We, the Jewish people, have known sadness and martyrdom. We never lost our humanity and we never supported murder. Terror is not just a problem for the Jewish people or for the State of Israel; it is a problem and a danger for the entire world. From this point must emanate a clear cry to stop the insanity, to stop the terror and to provide a clear answer to Moishe. The answer to Moishe needs to be given by the whole world, because if not, we will not be able to live in a world of peace and security. The world must answer why a wonderful woman like Rivky was killed, why a holy man like Gavriel was killed, and why Moishe is left an orphan.
We will not rest and we will not relax until an answer is found. With us today are the Ambassador of India and the Deputy Ambassador Of the United States to Israel. It is incumbent on us to remember today that together with those of the Jewish people who were killed, Indian citizens, American citizens, and citizens of many states throughout the world were also murdered.
In the name of the Jewish people, we offer our condolences to all of the victims of the terror attack in Mumbai. Our hearts grieve over the murder of those innocent of any crime. We also seek to comfort the Indian families whose loved ones, in their attempts to save our loved ones, were killed during the terror acts. We are one people, we are one world.
Nonetheless to the family – to the grandfather and grandmother, Moishe does not just bring a question; he also brings consolation, that he will grow up and will continue the important mission of Chabad, which travels to all corners of the world to save souls through the compassion of their emissaries. The whole nation weeps today, and together with Moishe all of our people ask his question: "Where is my mother?"
President Peres also transmitted a special letter to the President of India, Mrs.
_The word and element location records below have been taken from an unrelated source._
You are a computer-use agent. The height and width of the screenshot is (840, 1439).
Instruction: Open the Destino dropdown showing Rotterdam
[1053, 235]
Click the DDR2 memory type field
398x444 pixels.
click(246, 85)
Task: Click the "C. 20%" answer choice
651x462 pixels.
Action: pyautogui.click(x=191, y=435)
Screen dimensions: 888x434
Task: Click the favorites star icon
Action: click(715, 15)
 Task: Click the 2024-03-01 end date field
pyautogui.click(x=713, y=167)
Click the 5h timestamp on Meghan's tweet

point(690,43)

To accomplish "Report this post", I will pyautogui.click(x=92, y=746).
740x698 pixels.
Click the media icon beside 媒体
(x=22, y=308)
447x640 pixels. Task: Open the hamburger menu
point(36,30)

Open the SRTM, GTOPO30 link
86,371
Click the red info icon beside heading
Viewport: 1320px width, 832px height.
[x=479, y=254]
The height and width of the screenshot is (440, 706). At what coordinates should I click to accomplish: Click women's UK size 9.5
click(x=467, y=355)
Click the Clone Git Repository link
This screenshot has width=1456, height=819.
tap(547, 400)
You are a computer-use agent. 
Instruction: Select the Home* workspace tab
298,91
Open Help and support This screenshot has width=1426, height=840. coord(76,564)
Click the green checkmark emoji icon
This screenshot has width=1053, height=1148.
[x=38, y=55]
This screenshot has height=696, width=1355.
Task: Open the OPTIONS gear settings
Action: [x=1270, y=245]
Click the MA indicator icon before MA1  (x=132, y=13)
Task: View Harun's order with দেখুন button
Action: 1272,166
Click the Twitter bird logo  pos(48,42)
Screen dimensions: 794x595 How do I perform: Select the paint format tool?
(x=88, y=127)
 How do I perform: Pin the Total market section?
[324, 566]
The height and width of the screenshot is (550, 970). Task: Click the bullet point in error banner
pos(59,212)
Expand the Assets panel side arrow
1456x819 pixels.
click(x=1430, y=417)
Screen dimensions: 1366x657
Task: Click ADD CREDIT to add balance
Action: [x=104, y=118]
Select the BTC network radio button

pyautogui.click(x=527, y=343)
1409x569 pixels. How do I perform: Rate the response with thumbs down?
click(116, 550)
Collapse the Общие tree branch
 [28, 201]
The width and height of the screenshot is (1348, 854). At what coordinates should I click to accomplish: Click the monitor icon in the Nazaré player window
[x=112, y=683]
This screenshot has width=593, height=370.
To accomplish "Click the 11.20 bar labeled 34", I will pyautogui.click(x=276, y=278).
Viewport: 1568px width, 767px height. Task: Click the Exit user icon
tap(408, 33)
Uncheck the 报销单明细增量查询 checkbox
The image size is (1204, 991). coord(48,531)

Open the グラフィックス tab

Pratibha Patil, in which he expressed his sadness over the murderous terrorist attacks that took place in Mumbai and offered his condolences to the victims. He also thanked the Indian government for their rescue efforts during the attack and promised that Israel will stand beside India in the fight against terrorism.
Victims buried in Israel
Six of the victims were identified and flown to Israel for burial:
– Rabbi Gavriel Holtzberg, 29, and his wife Rivka, 28
Gavriel Holtzberg was born in Israel and moved to Brooklyn, N.Y., with his parents, when he was nine. A prodigious student, he studied at yeshivas in New York and Argentina, and as a rabbinical student served communities in Thailand and China. Two years ago, the Holtzbergs raised funds to purchase the current location of the Chabad Center, a five-story building in Mumbai’s Colaba market area.
Rivka Holtzberg, born Rivka Rosenberg, is a native of Afula, Israel. The Holtzbergs’ two-year-old son Moshe Zvi, was rescued from the house by his Indian nanny.
Leibish Teitelbaum, a U.S. citizen who lived in Jerusalem, served as a kosher supervisor at the Chabad center.
Bentzion Chroman, a dual U.S.-Israeli citizen who resided in Bat Yam, Israel, had gone to India at the request of his friend, Rabbi Leibish Teitelbaum, to help supervise kashrut. He left a wife and three children – aged five, two and eight months.
Yocheved Orpaz, of Givatayim, Israel, had been traveling in India with her daughter and grandchildren.
Norma Shvarzblat Rabinovich, a divorced mother of three from Mexico, had been traveling across India for the past two months. She had planned to fly to Israel on Monday to celebrate her youngest son’s 18th birthday and to make her home there.